If you find yourself emphasizing the "playing not to lose" mode of thinking when crafting a partnership, ask yourself "am I dealing with people I don't trust?"

An obsession with protecting oneself from harm doesn't serve to create anything of value. It's what can be termed a "negative" strategy, because it is focused on what you "don't want to happen."

If you are to truly benefit from the what a partnership can bring, you need to also foster a culture of co-operation that make partnerships work and to clarify the benefits of the partnership both to yourself and your partners. This is a "positive strategy" insofar as it focusea on what "you want to happen."

Lacking a positive strategy, you are basically assuming your partnership will fail.

So the optimal solution seems to be the middle road: (1) introduce safeguards into your agreements but (2) Develop a vision of a successful partnership and (3) clarify and publicize both for yourself, your partners, and employees, the benefits of the partnership and (4) to maximize the chance of success, find ways to allow people at all levels in both organizations to foster strong working relationships.

Transparent Concrete

While waiting to meet someone in the library, I browsed Domus (an amazing Italian Designer magazine), and noticed they had an article on transparent concrete. They were trying to figure out how to use the new medium. One of their pictures was very beautiful. The picture below, is not as beautiful as the one I saw. But it should give you an idea of this new medium.

Bicycle Lights that can display computer generated patterns!

Attach this to a spinning bicycle wheel,

and you get this:

A blue version:

the thing can even connect to a palm pilot to display custom text:

Hokey Spokes are unique bicycle safety lights that allow riders to display computer generated images while riding at night.
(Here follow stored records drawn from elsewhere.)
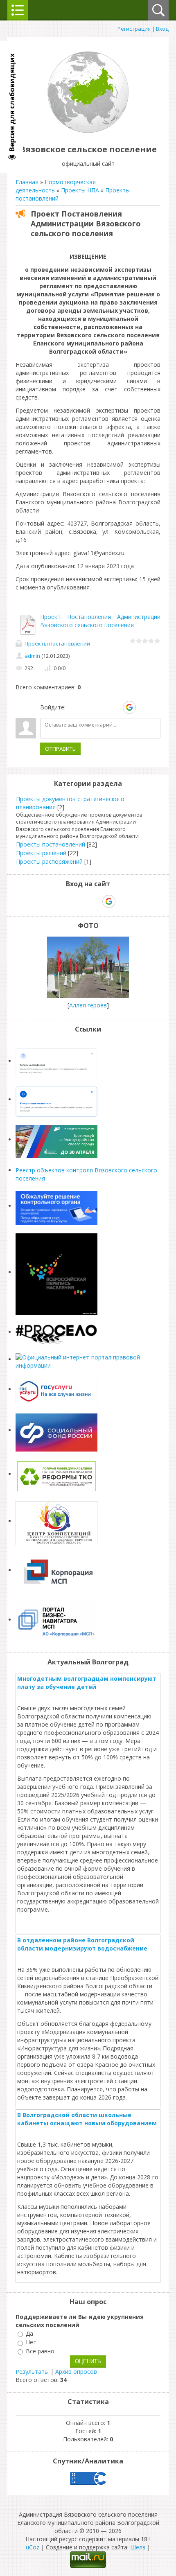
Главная (27, 182)
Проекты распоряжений (49, 861)
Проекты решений (41, 853)
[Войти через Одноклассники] (144, 707)
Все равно (40, 2351)
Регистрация (134, 28)
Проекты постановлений (57, 643)
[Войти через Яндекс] (115, 707)
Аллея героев (88, 1005)
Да (29, 2333)
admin (32, 655)
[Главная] (88, 131)
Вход (162, 28)
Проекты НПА (80, 190)
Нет (31, 2342)
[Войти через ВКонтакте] (87, 707)
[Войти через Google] (129, 707)
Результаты (32, 2371)
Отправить (60, 748)
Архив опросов (76, 2371)
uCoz (32, 2547)
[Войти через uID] (73, 707)
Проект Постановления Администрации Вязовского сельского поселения (100, 621)
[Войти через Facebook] (101, 707)
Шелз (137, 2547)
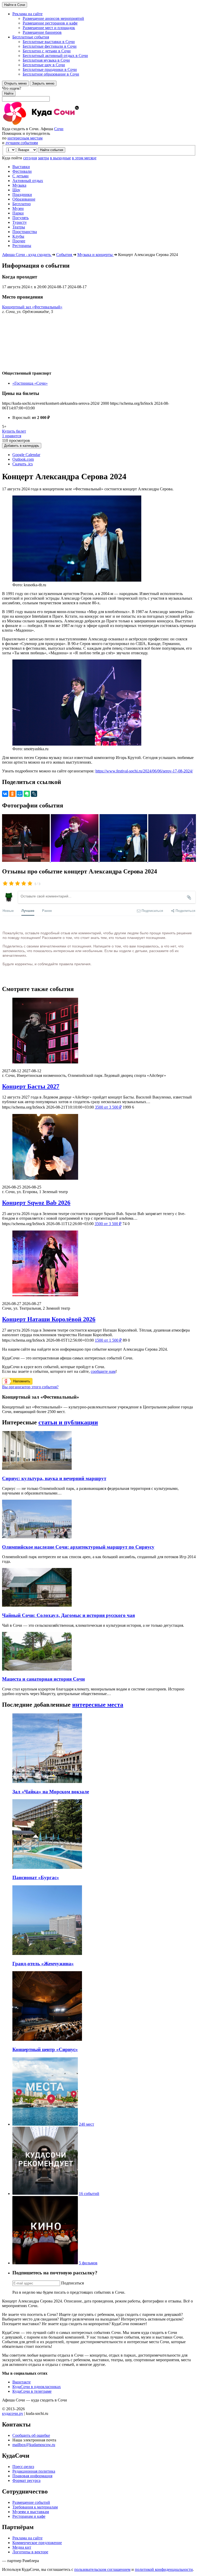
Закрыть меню (43, 83)
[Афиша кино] (45, 2263)
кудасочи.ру (12, 2413)
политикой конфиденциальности (164, 2569)
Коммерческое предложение (37, 2542)
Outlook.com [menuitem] (23, 459)
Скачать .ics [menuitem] (22, 464)
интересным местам (25, 138)
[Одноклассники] (12, 794)
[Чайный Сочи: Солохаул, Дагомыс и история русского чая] (37, 1605)
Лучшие (27, 910)
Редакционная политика (33, 2471)
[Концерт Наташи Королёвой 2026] (99, 1264)
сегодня (30, 158)
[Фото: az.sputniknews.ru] (26, 860)
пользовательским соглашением (102, 2569)
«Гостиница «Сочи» (30, 383)
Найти (8, 93)
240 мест (86, 2124)
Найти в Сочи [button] (14, 5)
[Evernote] (27, 794)
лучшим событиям (21, 143)
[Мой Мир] (19, 794)
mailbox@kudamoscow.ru (33, 2444)
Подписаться (72, 2283)
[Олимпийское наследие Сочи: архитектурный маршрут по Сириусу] (37, 1537)
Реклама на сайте (27, 2538)
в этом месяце (84, 158)
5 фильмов (88, 2263)
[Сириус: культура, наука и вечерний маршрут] (37, 1468)
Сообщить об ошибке (31, 2435)
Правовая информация (32, 2476)
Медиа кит (21, 2547)
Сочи (58, 129)
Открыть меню (15, 83)
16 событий (89, 2193)
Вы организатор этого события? (30, 1387)
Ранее (47, 910)
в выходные (60, 158)
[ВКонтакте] (5, 794)
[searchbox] (99, 94)
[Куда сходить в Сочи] (59, 124)
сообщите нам (103, 1371)
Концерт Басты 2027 (30, 1086)
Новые (8, 910)
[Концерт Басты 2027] (99, 1031)
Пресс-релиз (23, 2466)
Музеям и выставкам (30, 2511)
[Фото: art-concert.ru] (75, 860)
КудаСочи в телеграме (32, 2391)
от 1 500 (108, 1340)
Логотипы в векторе (30, 2552)
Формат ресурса (26, 2480)
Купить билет (14, 431)
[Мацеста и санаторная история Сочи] (37, 1669)
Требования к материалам (35, 2507)
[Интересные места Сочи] (45, 2124)
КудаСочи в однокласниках (36, 2386)
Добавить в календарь (21, 446)
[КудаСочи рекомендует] (45, 2193)
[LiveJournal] (34, 794)
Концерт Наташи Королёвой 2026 (48, 1319)
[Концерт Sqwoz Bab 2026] (99, 1147)
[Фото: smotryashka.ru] (172, 860)
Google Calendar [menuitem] (26, 454)
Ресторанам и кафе (28, 2516)
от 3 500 (108, 1107)
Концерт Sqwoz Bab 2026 (36, 1202)
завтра (43, 158)
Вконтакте (21, 2382)
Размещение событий (31, 2502)
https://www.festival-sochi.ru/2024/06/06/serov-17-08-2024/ (144, 771)
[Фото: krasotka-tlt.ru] (124, 860)
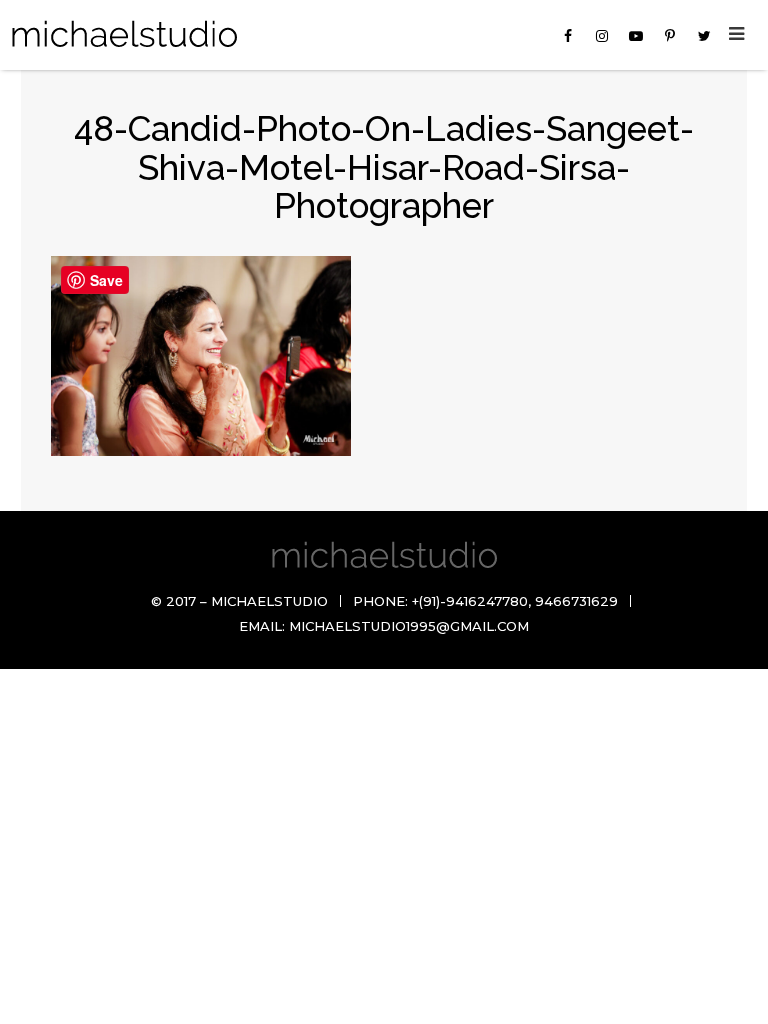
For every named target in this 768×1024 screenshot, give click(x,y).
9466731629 (576, 601)
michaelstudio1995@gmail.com (409, 626)
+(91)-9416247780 (470, 601)
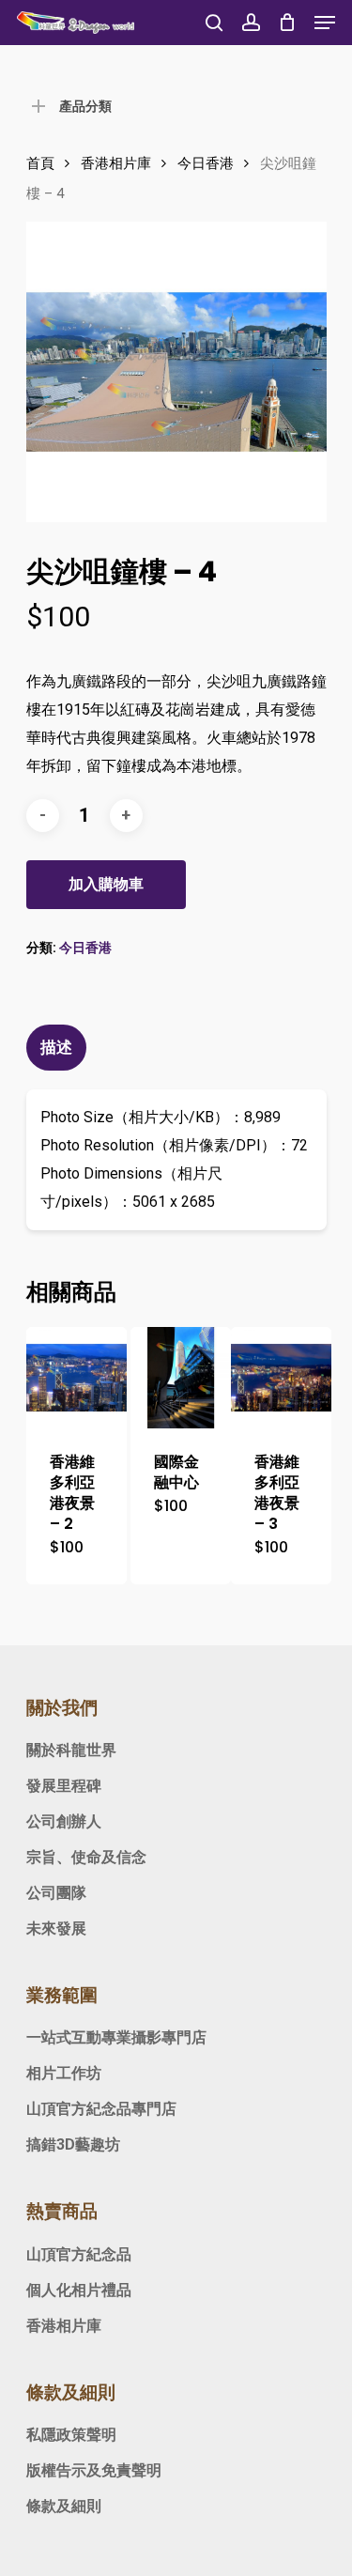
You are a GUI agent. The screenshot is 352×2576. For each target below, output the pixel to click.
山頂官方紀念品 (78, 2254)
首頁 (40, 163)
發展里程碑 (63, 1786)
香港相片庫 (116, 163)
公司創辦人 (63, 1821)
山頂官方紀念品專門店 (101, 2109)
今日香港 (205, 163)
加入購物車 (106, 884)
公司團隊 (56, 1893)
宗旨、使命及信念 (86, 1857)
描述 (56, 1047)
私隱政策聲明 (71, 2435)
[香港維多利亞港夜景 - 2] (76, 1377)
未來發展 (56, 1928)
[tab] (176, 1048)
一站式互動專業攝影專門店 (116, 2037)
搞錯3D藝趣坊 (73, 2144)
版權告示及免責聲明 (93, 2470)
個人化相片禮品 (78, 2290)
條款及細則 (63, 2506)
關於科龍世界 (71, 1750)
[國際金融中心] (180, 1377)
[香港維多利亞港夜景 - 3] (281, 1377)
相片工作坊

I wouldn't want to be seen riding with these lights, but they are pretty remarkable.

I found this while browsing Cool Neon's store.
Speaking of which, Cool Neon sells plastic wires that glow when connected to a power source. You can make some pretty funky stuff using this wire; for instance, check this "modded case" out:

Some of my friends created interesting halloween costumes using Cool Wire. Speaking of which I'm trying to find an excuse to use some too -- it's only $1.00 per foot on sale and it lasts 800 to 3000 hours.